File System Corruption !

I use a home-computer as my Web-host, which I named ‘Phoenix’. This was actually a computer built in 2008, and is one of the oldest still working for me. So far it has continued to work reliably.

Until several years ago, this computer was actually named ‘Thunderbox’, and was running Kanotix / Thorhammer. But I when I wiped it completely and installed Kanotix / Spitfire on it, I not only renamed it, but rebuilt its software from zero.

What just happened to me today on ‘Phoenix’, is that I fired up a routine K3b -session, in order to back up some music from Audio CDs which I had actually purchased in the 1980s, and that the GUI application showed me a message saying that it could not locate the utility named ‘dvd+rw-tools’ ; I should try installing the package (even though it’s a dependency and was installed.) After I reinstalled that package, K3b told me that it could not locate ‘cdrdao’ (even though it’s a dependency and was installed). I needed to reinstall that as well, after which I explicitly needed to tell K3b to rescan the hard-drive, to find all its back-end utilities again.

Because on this computer I had never customized the back-end utilities which K3b uses – unlike what I had done on ‘Klystron’ – and, because I had never changed the variables in question, this actually points to file-system corruption. I had last used K3b on ‘Phoenix’ several months ago, and with no error messages or warnings. Further, those utilities were among the first packages I ever installed, when I resurrected this computer as ‘Phoenix’, and the idea that the oldest data on the hard drive, would be the first data forgotten, even though never deleted, is also consistent with file-system corruption.
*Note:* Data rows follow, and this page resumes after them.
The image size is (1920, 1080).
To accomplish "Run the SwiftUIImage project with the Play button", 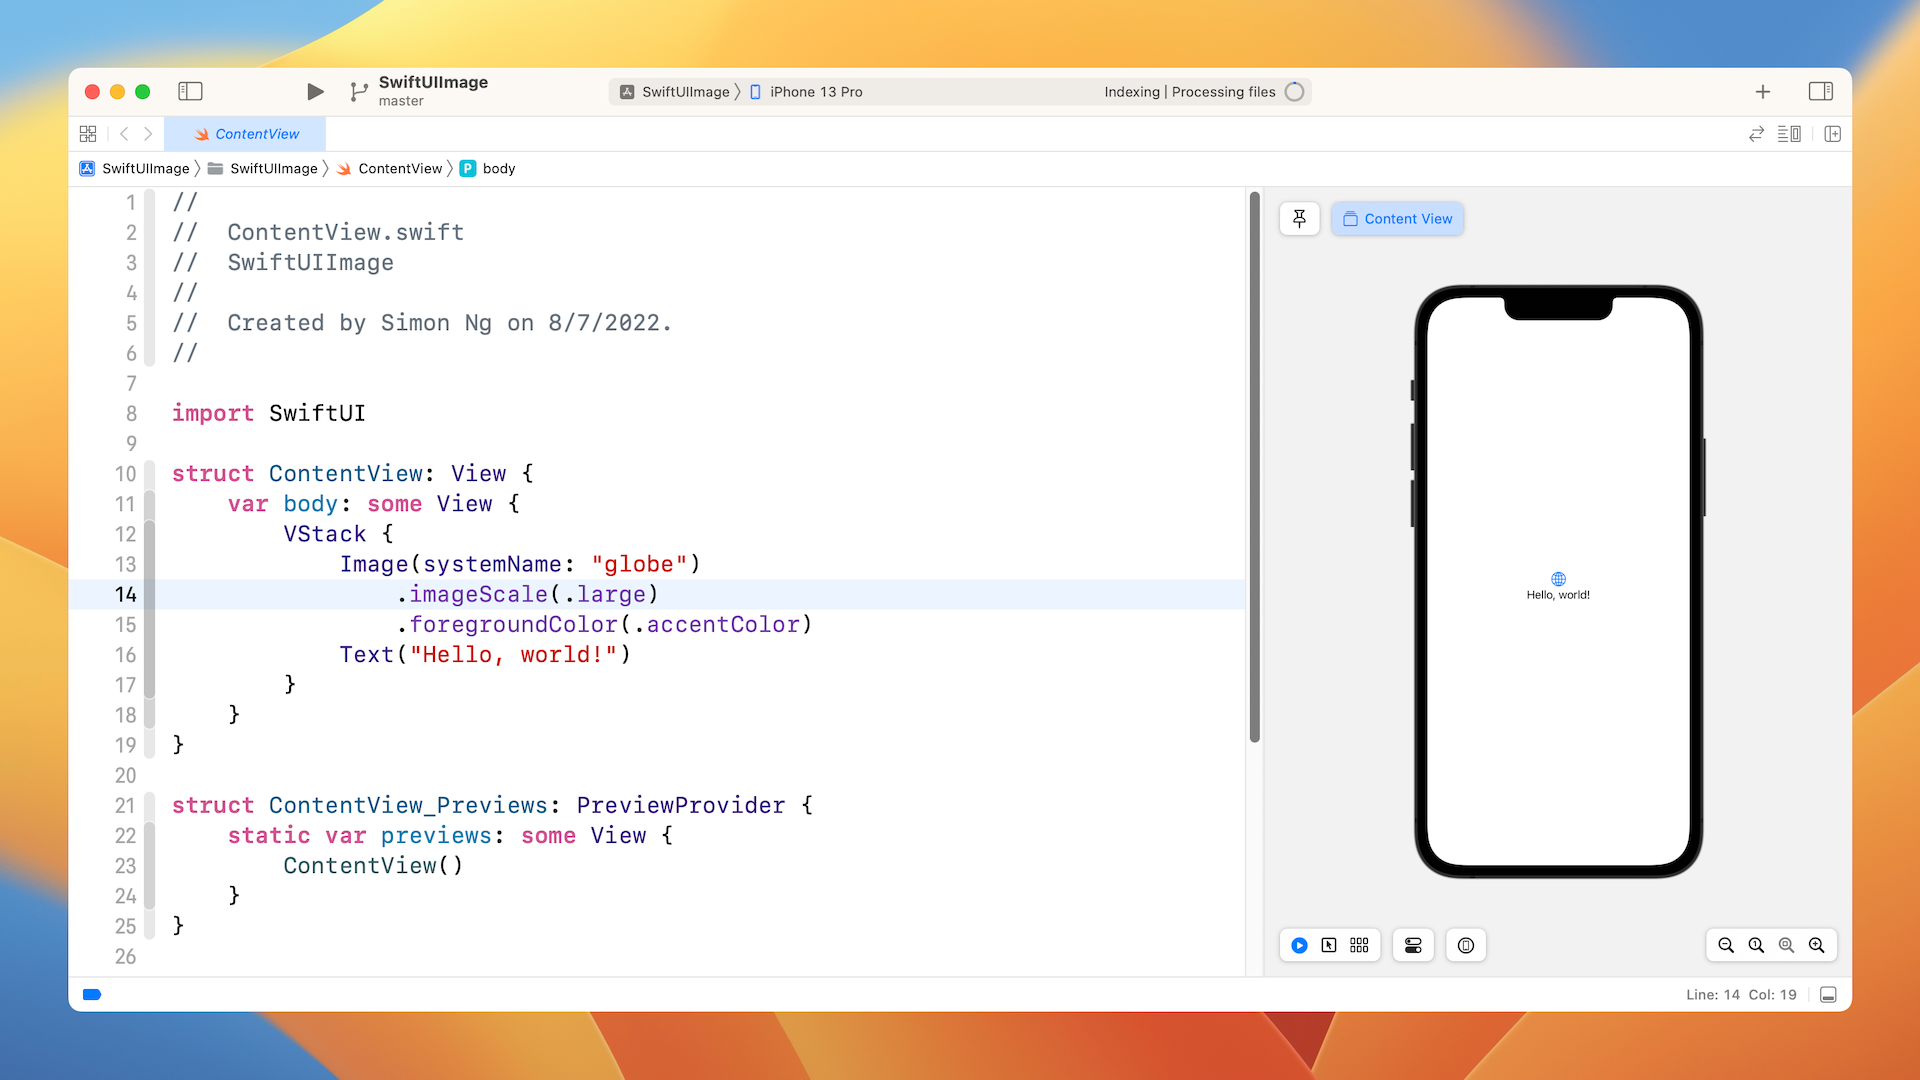I will pyautogui.click(x=314, y=91).
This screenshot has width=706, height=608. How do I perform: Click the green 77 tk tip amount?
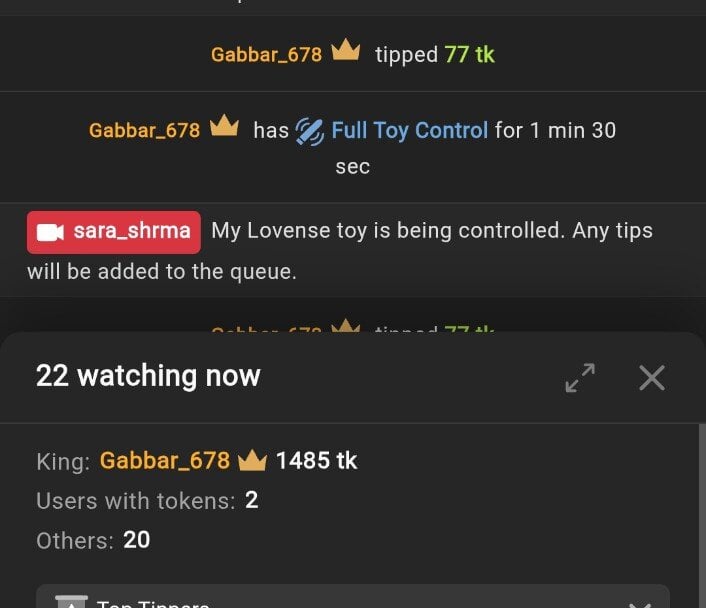(470, 54)
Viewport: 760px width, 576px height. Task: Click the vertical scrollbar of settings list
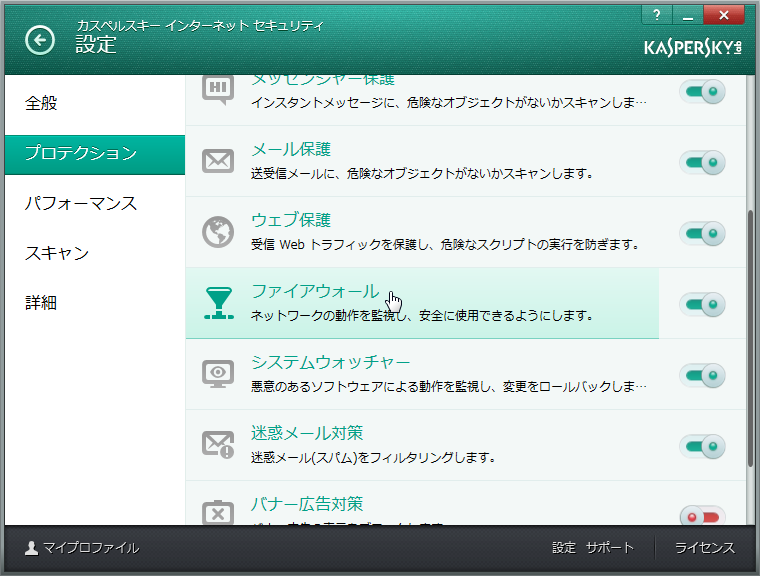coord(751,340)
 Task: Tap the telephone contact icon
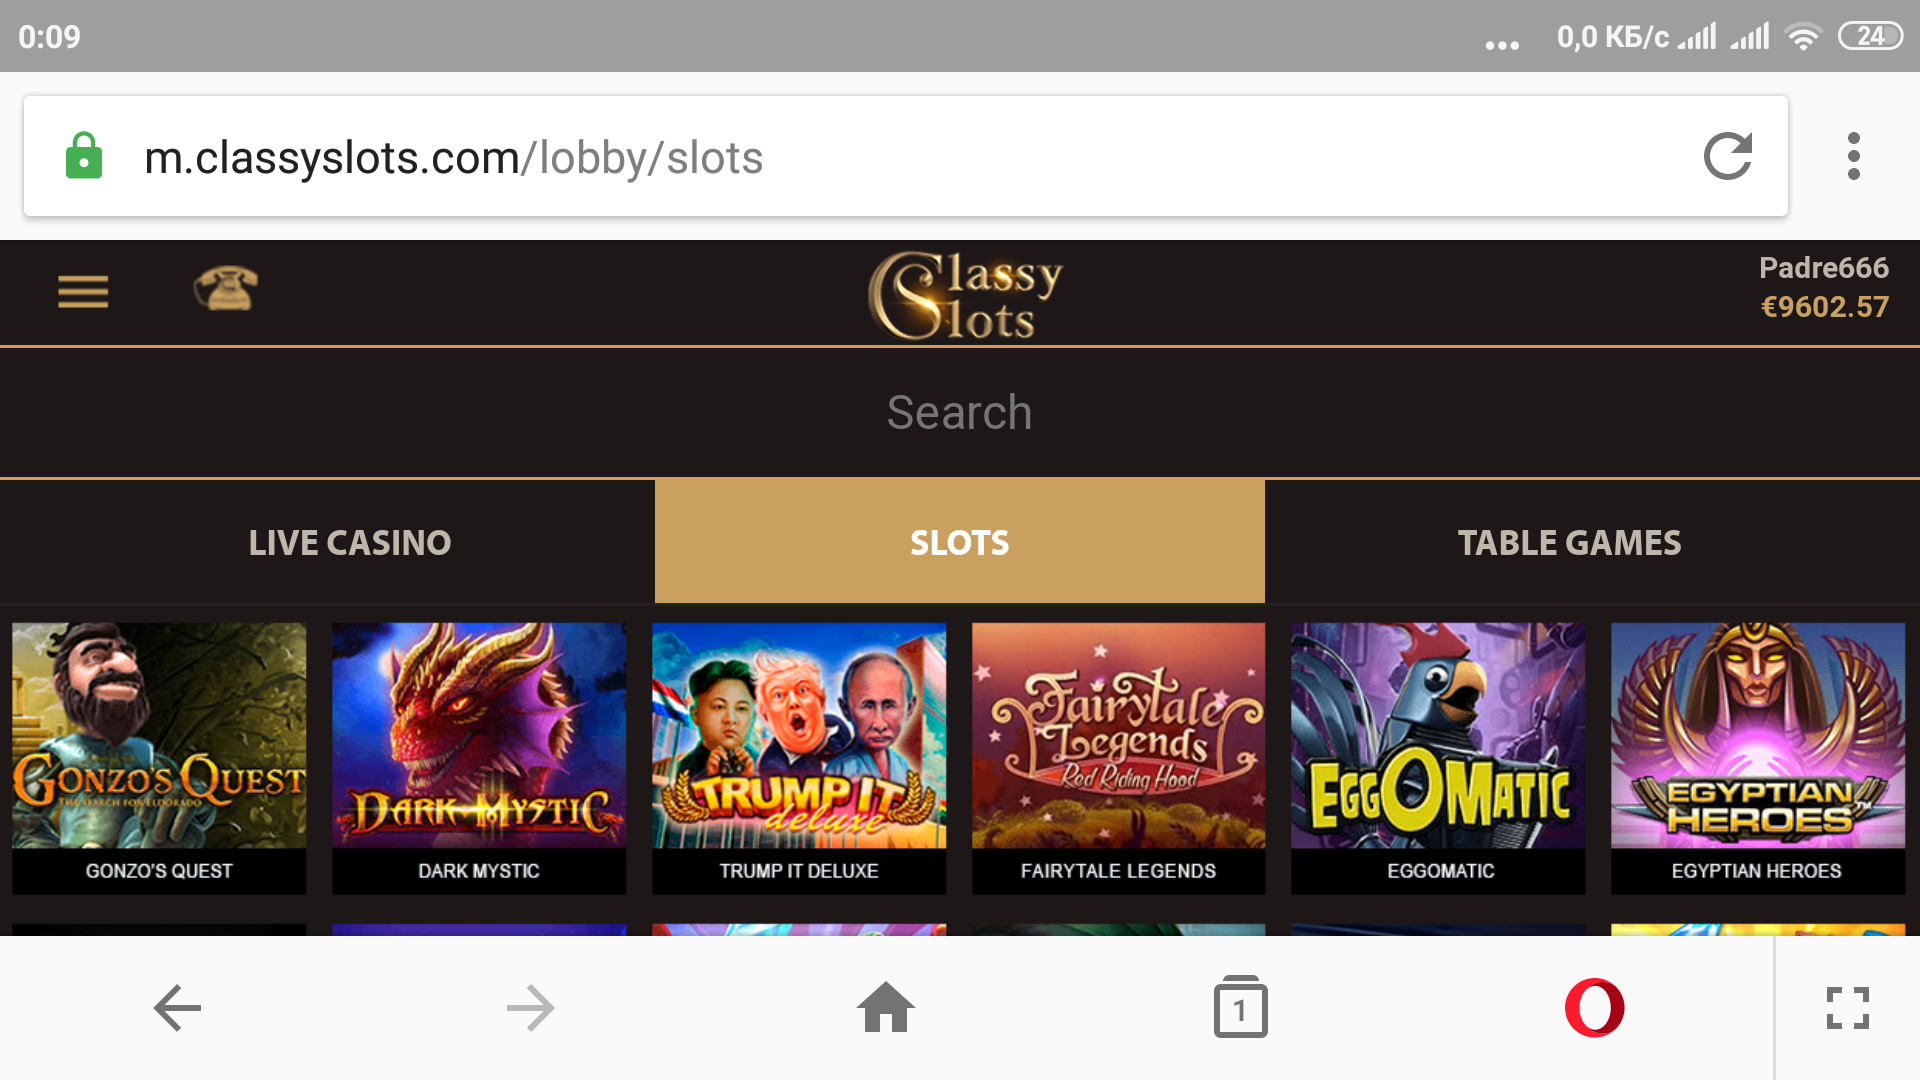[225, 289]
Usually, I’d expect FS corruption to stem from power outages. But we haven’t had a power-outage in a long time, and the last time we did, the Extension 4 File-System on the machine just seemed to repair itself correctly. Because Ext4 is such a tightly-meshed file-system, the report that it has been repaired, can be believed. If it was not repaired on boot, the computer would refuse to boot.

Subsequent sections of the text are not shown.